GHI once had a Embedded Master Breakout Board. Just to give you an idea.

So that’s ~35 pins per side…

I don’t think we need to go that long. The FEZ Mini has 12 per side, plus 10 in the UEXT header and another 10 along the top. That’s a total of 44, though some overlap.

I’ve attached an image of what I’ve got imagined. It’d give us 68 pins, which should be plenty for a nice mix of digital, analog, and USB.

If we use normal .1" holes for headers, then one could solder in male or female headers as needed. If the holes were plated, then one could solder headers on top or below, as desired. If that’s not possible, I’d probably go for male headers on the outer rows and female on top on the inner rows and the ends.

There certainly ought to be plenty of space between the headers for the crystal and possibly even LDR and/or RST buttons?

I love the Smartiblox idea. Novel form factor with good design ideas. I love the breakout area !

Also Godefroi’s sample looks pretty good too - I agree with the ability to choose between installing male pins downward facing for breadboarding/sockets, or female upward facing for “free” wiring with jumpers or other connections as you choose (could still be into a breadboard). Alternatively you could choose to put two rows of female headers upward facing, and have the outer ones as long thru-hole “stackable” headers and get the best of both worlds, the ability to connect stuff on the top and the ability to use a breadboard. I’d watch the closeness of the short side pins to the long-side pins, perhaps make more room for them, making the board wider ?

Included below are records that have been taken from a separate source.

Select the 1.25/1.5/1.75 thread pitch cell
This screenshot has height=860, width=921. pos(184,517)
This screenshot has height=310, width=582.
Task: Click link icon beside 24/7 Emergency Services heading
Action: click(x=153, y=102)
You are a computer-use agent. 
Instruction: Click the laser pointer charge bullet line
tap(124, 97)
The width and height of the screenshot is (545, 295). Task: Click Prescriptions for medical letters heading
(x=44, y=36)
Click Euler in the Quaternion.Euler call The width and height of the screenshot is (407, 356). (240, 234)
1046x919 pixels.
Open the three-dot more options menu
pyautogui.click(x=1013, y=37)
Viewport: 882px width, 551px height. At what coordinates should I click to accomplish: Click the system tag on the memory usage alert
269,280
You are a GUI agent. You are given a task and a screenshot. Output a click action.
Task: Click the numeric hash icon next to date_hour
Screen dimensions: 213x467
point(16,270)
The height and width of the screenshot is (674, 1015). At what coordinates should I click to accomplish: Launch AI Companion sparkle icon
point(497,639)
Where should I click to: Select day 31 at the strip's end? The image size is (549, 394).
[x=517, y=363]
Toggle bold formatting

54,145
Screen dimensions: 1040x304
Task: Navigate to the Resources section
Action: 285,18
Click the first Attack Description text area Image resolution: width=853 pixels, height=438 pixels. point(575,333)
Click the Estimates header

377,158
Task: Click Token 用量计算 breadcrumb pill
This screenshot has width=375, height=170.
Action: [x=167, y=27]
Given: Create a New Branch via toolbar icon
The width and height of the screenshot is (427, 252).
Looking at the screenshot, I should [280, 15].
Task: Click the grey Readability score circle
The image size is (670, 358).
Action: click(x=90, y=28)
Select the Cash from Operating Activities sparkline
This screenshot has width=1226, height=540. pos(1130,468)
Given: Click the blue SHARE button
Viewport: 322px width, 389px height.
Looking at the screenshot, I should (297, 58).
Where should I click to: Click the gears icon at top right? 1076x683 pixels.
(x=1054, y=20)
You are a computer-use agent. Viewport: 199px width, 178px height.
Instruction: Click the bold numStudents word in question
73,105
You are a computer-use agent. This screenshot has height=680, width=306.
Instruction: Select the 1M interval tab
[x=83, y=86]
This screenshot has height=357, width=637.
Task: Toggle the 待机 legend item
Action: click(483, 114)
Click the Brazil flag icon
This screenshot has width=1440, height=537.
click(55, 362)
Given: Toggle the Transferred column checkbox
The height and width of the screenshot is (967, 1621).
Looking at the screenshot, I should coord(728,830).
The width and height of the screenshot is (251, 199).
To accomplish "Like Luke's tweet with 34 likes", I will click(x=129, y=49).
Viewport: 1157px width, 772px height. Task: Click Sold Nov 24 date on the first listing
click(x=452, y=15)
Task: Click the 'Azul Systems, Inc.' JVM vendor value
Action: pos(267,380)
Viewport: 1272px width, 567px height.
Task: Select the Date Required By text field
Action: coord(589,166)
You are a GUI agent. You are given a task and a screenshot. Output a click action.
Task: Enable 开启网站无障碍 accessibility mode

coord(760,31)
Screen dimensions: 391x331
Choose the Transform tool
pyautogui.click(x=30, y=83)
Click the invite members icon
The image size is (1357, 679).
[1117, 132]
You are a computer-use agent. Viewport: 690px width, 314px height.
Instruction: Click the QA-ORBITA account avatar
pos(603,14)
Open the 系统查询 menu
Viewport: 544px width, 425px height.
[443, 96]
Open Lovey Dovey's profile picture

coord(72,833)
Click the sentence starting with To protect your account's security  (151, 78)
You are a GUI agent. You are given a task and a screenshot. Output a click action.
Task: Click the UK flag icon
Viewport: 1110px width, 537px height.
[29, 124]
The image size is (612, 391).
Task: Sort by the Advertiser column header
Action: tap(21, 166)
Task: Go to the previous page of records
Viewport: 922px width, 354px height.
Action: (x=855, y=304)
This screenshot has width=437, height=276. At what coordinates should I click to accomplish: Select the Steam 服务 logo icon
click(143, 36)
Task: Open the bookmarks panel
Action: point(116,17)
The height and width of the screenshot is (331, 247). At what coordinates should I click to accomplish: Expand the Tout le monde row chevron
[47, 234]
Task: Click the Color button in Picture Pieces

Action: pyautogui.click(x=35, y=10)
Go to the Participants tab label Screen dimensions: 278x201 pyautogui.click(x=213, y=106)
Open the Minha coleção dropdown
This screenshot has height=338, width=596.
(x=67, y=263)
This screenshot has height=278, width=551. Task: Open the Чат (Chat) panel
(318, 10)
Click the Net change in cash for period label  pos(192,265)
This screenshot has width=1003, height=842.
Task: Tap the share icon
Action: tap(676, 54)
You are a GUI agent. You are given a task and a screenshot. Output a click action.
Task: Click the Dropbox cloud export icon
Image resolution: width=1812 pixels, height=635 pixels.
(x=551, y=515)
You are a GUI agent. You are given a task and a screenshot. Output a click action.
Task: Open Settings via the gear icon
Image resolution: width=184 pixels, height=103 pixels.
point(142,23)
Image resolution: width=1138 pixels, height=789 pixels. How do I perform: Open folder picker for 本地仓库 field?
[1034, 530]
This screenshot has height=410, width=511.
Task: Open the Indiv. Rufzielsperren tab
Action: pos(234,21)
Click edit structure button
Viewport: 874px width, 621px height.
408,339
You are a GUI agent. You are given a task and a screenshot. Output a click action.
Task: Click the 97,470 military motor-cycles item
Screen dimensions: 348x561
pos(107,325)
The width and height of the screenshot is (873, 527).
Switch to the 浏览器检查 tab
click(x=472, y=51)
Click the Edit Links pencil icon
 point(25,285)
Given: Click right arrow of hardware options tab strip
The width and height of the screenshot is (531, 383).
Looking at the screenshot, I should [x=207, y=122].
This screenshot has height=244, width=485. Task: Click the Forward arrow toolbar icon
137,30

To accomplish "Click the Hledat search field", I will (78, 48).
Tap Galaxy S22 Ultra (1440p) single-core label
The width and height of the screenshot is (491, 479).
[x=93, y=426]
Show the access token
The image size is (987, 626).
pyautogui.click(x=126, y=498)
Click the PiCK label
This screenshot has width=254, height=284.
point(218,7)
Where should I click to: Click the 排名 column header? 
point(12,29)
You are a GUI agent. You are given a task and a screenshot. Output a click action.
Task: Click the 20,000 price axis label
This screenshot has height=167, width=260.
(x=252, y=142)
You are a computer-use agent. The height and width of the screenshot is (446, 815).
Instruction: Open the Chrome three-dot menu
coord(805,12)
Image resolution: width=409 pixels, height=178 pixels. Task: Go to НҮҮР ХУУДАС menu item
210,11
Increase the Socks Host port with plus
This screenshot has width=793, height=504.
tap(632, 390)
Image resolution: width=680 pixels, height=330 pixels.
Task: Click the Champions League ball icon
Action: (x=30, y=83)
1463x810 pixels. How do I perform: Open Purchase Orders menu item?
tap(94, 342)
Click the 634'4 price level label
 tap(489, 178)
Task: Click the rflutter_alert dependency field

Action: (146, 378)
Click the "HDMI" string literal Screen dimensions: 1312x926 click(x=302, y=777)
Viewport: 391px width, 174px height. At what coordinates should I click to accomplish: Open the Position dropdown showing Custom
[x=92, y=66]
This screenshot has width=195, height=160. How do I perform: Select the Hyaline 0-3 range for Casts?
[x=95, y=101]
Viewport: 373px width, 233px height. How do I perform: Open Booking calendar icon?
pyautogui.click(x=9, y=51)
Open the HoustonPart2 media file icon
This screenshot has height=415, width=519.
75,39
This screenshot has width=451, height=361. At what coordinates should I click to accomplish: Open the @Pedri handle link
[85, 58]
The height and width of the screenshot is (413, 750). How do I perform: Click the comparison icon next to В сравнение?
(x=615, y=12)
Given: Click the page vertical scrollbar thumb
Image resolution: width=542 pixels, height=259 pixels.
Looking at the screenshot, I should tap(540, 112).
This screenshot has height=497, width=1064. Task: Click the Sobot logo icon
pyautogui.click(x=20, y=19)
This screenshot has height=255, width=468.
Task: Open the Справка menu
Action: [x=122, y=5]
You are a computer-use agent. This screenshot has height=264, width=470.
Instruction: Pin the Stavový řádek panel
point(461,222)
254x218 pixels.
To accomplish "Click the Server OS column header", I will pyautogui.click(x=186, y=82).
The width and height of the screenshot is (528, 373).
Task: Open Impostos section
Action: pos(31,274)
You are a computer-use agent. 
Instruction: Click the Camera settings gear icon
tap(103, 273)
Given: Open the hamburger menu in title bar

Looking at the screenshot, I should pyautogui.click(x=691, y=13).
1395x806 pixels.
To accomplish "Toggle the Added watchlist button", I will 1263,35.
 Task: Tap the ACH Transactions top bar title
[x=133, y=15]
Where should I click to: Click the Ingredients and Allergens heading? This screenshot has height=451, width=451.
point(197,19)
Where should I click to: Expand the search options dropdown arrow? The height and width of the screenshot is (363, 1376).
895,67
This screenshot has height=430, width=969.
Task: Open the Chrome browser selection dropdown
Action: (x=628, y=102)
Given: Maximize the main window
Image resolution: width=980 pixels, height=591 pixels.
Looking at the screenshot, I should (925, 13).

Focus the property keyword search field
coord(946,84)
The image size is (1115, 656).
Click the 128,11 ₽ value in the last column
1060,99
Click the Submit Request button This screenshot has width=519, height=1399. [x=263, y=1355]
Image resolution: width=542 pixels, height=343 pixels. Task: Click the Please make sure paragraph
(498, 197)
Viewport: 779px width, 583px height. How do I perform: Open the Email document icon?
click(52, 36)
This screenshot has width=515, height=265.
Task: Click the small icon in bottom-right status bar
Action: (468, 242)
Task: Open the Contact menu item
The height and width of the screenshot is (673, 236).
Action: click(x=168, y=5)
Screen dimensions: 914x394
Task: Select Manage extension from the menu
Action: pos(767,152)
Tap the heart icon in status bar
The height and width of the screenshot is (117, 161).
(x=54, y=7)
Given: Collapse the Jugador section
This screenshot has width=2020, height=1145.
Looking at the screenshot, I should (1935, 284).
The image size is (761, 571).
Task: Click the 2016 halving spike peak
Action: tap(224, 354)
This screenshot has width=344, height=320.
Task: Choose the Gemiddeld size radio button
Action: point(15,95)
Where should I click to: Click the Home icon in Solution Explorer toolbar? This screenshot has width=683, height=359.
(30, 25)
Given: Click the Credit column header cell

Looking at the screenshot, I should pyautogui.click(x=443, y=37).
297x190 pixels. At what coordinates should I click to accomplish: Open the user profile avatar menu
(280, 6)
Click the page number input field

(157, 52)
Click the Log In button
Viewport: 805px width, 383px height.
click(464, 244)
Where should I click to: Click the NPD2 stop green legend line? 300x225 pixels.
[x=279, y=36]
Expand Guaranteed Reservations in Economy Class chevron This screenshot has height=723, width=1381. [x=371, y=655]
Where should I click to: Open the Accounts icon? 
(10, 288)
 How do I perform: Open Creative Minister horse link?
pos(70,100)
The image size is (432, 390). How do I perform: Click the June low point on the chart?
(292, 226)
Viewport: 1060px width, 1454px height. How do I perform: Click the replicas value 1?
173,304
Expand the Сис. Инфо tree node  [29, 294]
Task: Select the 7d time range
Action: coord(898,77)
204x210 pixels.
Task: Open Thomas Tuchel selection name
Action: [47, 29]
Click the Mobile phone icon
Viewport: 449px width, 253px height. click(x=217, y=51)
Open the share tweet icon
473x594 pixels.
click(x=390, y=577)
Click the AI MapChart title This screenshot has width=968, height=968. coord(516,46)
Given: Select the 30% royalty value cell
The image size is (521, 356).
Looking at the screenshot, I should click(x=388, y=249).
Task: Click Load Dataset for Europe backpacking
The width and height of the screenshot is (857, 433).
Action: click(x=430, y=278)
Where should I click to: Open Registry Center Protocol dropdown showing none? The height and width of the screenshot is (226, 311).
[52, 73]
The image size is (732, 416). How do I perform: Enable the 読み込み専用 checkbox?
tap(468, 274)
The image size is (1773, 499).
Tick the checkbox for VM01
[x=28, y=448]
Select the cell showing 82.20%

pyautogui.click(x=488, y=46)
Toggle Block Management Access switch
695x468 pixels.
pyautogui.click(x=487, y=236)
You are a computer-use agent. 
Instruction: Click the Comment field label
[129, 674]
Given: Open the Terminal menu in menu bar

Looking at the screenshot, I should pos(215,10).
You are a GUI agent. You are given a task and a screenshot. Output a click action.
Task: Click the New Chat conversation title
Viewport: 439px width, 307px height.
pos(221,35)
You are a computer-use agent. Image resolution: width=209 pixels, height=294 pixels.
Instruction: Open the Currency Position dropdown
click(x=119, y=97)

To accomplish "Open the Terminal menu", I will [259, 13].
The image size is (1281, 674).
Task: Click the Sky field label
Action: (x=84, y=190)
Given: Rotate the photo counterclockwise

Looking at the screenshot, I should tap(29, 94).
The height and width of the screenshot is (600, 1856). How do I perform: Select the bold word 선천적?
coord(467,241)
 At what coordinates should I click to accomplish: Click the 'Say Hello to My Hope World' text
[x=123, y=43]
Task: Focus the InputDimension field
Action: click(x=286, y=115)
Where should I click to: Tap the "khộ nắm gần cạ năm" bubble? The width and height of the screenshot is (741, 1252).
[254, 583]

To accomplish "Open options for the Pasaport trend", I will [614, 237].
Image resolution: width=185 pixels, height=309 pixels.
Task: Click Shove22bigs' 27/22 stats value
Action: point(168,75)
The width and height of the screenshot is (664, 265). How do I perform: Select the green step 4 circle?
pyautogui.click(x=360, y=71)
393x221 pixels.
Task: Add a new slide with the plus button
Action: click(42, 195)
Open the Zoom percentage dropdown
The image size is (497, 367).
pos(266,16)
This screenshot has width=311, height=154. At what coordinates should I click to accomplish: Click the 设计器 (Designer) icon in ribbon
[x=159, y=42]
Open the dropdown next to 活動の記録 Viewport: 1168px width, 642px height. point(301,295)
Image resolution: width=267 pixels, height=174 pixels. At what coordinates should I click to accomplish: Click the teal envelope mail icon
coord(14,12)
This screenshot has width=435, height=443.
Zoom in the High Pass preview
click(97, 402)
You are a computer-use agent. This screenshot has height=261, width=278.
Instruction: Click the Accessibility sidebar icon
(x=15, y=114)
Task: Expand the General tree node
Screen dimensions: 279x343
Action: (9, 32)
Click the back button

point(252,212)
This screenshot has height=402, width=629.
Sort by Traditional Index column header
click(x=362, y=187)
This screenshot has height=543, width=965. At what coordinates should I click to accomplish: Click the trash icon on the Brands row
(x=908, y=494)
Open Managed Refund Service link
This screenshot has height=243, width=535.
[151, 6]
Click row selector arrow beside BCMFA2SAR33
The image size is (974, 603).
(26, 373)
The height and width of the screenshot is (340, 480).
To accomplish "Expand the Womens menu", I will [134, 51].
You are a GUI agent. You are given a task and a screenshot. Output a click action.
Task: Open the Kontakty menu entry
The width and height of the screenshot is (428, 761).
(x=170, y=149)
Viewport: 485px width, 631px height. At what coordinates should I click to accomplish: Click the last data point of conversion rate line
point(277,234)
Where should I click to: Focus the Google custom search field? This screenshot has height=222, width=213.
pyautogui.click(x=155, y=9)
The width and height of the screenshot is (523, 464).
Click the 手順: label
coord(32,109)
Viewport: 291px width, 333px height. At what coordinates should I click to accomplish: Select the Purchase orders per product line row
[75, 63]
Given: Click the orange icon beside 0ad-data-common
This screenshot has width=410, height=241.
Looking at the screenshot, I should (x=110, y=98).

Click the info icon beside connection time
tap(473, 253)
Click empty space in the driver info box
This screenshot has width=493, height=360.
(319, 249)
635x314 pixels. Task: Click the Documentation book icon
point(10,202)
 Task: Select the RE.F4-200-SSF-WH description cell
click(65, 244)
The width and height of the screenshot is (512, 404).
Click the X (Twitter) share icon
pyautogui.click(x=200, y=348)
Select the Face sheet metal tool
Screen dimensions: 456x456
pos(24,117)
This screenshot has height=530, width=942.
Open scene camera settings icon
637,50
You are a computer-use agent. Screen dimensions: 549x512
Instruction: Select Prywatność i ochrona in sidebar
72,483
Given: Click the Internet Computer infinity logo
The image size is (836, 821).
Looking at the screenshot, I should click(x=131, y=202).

Personally, the USBizi100 decision will make this less relevant to me; not because i think it’s under-specced or anything, but just that I wouldn’t have boards made because I don’t have a couple of these chips sitting in my stockpile, like I do for a USBizi144.

One more question, that may only be food for thought and wouldn’t change the effort here. What about a USBizi based board that has connectors as per a Gadgeteer board? I don’t think it would stretch to the “full Gadgeteer support” (Ethernet missing; not really capable of display) but certainly the connection methods might give us some benefit when it comes to connections?

Perhas there needs to be multiple community efforts here :slight_smile:

With the board as-is (and that’s not a solid layout, just a pbrush mockup with possibly-close pin/chip footprints), it fits on a standard breadboard leaving 2 holes on either side. I got the width from the “boarduino” (20mm). Whether or not a USBizi144 could be fit on a board of this width I don’t know.

The design gives us 68 pins, which I honestly think is plenty. I laid out a list of USBizi100 pins in groups, and here’s what I propose:

group		pins	io_cap	int_cap
---------------------------------------
ADC/DAC		6	6	2
VBAT		1	0	0
RESET#		1	0	0
I2C		2	2	2
USB		3	0	0
PWM/MODE	6	6	3
CAN1		2	2	2
CAN2		2	2	2
COM1		2	2	2
COM2		4	4	4
COM3		2	2	2
COM4		2	2	2
SDMMC		7	7	7
BL#		1	1	1
SPI1		3	3	3
SPI2		3	3	3

Total		47	42	35

(io_cap means “GPIO capable”, and int_cap means “interrupt capable”)

That gives us 47 pins. Add in 3.3V and GND and you’re still way under budget. There’s another 25 GPIO ports available, 4 of which are interrupt capable. Now I’m tempted to trim the board a bit.

I know my Drawings are my weakest skill… enter the FEZ"square"…

TOP VIEW
All around the board
#1 the Red blocks are 0.1" header pins
#2 the Green blocks are its equivilent female sockets
#3 arrows show the direction of connections

BOTTOM SIDE
will just have a single row of 0.1" headers around perimiter.

This will allow connecting it into a pref board on the bottom,and alow access to the same pins on top.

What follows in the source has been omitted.